HL7 Version 2 has a set of conformance abbreviations it uses on fields described in a conformance profile. In addition to Required (R), Conditional (C) and Optional (O), it has Required but may be Empty (RE), and Conditional but may be Empty (CE). RE in HL7 V2 and R2 in an IHE profile have nearly the same meaning, but HL7's definition for RE is stronger. It indicates that an application MUST have the ability to send something in a field using RE in a conformance profile, while IHE PCC's use of R2 is a little weaker.
In profiling HL7, IHE sometimes uses R+ as well to indicate things that IHE has made Required which HL7 said were optional, just to make our lives a little easier.
I hope that clears things up about the current state of affairs.
Frankly, I prefer SHALL, SHOULD and MAY, because all of these shortcuts make it a lot harder to understand. Later profiles in IHE PCC created after the great R2 debate of a couple of years ago (initiated by HITSP and spawned through IHE and HL7).
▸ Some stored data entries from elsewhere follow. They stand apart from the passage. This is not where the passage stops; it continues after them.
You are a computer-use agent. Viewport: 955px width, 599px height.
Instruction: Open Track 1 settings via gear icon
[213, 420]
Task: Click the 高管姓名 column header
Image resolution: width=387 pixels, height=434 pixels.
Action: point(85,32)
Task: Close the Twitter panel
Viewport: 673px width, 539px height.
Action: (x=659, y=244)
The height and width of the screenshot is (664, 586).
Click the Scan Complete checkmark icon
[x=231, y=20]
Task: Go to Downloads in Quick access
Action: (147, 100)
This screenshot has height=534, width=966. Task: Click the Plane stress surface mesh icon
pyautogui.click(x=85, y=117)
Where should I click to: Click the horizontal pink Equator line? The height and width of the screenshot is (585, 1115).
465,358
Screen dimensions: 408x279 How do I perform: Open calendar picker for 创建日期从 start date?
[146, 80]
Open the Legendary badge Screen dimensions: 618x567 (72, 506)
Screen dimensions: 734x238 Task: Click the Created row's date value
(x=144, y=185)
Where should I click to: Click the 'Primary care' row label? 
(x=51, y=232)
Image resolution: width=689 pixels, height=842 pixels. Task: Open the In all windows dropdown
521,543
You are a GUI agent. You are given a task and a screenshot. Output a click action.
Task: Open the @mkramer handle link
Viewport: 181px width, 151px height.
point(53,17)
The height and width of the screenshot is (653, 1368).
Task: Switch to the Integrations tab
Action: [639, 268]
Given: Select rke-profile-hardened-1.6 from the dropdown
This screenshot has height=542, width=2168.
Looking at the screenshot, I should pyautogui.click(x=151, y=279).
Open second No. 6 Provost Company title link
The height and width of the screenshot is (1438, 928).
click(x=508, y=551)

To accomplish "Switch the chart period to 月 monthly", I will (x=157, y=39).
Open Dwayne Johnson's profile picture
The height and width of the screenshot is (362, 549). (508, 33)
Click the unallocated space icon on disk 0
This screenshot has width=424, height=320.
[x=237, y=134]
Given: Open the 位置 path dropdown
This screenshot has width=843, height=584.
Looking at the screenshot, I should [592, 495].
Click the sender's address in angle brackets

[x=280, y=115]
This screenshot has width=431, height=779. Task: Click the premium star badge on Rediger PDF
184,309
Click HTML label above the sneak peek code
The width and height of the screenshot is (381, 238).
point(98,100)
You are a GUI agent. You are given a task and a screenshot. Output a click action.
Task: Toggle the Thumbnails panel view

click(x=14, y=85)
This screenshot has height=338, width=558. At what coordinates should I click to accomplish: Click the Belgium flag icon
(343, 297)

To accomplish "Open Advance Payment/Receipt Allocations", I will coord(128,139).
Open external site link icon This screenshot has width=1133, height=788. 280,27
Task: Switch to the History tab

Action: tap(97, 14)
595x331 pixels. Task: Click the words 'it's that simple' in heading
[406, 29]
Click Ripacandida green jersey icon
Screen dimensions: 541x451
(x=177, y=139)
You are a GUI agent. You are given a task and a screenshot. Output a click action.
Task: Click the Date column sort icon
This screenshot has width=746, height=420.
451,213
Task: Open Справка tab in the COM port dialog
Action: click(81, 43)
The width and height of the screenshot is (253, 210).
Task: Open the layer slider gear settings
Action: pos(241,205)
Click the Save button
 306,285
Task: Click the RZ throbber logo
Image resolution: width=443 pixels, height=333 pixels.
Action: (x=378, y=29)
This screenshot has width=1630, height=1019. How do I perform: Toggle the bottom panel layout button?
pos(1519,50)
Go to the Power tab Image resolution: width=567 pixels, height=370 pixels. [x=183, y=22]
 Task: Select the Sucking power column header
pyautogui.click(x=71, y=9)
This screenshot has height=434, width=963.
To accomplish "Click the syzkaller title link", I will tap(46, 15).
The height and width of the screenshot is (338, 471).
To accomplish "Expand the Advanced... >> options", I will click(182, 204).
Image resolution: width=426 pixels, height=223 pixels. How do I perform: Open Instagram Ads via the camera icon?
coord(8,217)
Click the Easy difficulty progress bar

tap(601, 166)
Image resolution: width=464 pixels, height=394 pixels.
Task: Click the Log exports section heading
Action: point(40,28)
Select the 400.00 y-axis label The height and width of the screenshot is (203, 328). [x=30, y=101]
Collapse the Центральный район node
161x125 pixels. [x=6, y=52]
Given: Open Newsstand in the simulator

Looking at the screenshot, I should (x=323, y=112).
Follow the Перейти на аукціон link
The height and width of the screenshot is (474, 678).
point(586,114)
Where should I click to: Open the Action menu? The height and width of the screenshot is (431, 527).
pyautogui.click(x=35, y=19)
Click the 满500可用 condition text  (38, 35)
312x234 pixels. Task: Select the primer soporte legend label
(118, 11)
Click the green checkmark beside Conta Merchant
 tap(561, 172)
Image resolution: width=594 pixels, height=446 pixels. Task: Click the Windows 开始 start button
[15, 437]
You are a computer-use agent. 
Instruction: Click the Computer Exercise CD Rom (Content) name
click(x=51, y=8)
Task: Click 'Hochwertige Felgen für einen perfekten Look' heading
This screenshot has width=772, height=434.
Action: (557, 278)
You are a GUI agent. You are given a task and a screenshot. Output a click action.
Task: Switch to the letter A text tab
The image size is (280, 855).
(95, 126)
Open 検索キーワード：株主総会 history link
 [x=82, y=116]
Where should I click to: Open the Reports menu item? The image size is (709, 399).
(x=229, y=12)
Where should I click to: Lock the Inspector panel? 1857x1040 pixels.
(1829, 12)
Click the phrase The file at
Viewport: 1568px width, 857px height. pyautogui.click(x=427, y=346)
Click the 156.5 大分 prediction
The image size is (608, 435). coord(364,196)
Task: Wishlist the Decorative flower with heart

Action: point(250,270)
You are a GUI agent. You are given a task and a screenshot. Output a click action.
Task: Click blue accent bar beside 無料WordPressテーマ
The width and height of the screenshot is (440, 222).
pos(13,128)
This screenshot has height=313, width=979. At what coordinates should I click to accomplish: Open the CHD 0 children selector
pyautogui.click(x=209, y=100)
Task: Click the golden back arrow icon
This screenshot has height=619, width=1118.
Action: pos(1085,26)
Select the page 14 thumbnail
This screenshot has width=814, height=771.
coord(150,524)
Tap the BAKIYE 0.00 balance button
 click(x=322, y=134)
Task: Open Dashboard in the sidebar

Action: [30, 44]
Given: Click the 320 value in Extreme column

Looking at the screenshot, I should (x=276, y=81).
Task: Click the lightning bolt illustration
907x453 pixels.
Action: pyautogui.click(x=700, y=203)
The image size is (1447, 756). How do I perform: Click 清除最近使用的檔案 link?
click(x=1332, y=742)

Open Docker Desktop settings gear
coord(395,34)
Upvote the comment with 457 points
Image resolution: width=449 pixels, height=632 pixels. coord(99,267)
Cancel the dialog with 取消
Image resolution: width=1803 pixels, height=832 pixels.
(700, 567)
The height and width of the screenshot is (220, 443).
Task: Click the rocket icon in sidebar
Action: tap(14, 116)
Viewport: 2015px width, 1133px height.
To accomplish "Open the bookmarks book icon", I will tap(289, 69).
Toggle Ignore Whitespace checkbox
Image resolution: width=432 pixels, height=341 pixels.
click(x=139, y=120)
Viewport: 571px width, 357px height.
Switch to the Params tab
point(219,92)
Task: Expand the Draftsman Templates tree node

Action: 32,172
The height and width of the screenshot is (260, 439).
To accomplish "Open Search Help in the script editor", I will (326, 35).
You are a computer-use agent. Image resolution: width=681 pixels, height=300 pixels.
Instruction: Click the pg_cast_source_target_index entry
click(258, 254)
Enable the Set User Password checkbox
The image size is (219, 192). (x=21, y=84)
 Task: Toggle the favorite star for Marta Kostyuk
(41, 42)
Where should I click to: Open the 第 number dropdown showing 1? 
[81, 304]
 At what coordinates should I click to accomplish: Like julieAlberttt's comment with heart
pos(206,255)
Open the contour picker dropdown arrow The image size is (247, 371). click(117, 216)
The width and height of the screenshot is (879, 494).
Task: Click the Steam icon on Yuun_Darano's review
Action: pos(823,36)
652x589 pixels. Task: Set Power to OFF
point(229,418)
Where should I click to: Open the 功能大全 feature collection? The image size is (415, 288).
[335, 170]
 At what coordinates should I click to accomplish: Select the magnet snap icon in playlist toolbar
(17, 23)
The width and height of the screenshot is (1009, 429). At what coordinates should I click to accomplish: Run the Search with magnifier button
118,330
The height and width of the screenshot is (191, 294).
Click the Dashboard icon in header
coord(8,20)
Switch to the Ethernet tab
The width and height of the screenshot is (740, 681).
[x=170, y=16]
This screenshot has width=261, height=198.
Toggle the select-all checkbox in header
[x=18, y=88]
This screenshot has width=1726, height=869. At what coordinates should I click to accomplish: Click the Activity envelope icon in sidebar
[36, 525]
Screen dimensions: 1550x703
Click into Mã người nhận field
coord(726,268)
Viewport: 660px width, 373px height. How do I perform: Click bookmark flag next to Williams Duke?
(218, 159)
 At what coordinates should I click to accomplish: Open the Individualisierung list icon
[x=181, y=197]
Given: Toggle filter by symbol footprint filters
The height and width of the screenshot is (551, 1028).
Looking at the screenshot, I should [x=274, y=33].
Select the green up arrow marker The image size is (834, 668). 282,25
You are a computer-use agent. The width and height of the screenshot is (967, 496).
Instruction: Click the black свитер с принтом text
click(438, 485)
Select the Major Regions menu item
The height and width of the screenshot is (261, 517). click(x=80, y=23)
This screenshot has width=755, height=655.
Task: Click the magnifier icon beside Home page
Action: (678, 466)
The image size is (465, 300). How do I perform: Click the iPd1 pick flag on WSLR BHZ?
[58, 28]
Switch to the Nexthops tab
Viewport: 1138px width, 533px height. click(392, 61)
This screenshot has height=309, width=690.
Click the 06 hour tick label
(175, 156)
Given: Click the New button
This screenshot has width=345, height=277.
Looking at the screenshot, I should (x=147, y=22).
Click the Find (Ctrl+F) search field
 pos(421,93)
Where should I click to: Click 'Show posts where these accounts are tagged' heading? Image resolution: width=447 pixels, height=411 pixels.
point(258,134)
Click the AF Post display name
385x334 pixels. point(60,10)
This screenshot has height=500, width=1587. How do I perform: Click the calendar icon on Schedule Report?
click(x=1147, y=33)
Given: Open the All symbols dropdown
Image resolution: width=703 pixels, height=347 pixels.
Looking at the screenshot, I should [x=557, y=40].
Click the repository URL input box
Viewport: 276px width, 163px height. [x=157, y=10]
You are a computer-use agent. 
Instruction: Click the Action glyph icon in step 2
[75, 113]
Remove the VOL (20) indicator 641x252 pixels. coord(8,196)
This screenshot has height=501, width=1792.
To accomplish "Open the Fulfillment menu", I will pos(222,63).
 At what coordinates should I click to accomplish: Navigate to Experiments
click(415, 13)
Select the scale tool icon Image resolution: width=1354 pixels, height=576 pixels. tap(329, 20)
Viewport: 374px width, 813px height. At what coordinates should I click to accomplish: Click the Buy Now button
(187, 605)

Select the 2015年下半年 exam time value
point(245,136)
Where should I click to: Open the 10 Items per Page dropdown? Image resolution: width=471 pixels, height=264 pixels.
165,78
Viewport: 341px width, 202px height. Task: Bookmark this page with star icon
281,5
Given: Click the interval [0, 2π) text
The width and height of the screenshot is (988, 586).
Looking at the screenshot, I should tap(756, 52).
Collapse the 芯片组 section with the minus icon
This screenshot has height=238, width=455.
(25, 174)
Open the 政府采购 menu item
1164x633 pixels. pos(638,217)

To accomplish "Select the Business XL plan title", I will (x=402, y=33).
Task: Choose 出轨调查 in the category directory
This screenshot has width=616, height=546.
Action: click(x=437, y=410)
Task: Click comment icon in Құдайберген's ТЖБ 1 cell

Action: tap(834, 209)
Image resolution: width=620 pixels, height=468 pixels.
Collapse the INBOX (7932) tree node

It is apparent after discussions with HL7 conformance that the discussion is not yet over, and that IHE will need to review its use of R2 in existing final text PCC profiles (XDS-MS, EDR, and XPHR) to ensure that we clearly capture the intent of the committee as it stood at the time the profile was created, and appropriately clarify its terminology. The Consolidation project will capture the intent as we move forward on those final text IHE profiles which become part of the work.
I'd also enjoy seeing a reference to RFC 2119 be used in IHE, and HL7 (although that is a losing battle, as the current terms are hard fought based on HL7 perceptions of ANSI rules).
In almost all of this discussion of conformance constraints, I have been talking about sender / creator responsibilities, and not about the receiver responsibilities to do something with the data that is sent to it. This is mostly because many of us can imagine some very innovative ways for a receiver to do something with just one tiny bit of the message that we don't want to prevent by requiring the receiver to do anything more than accept a valid message.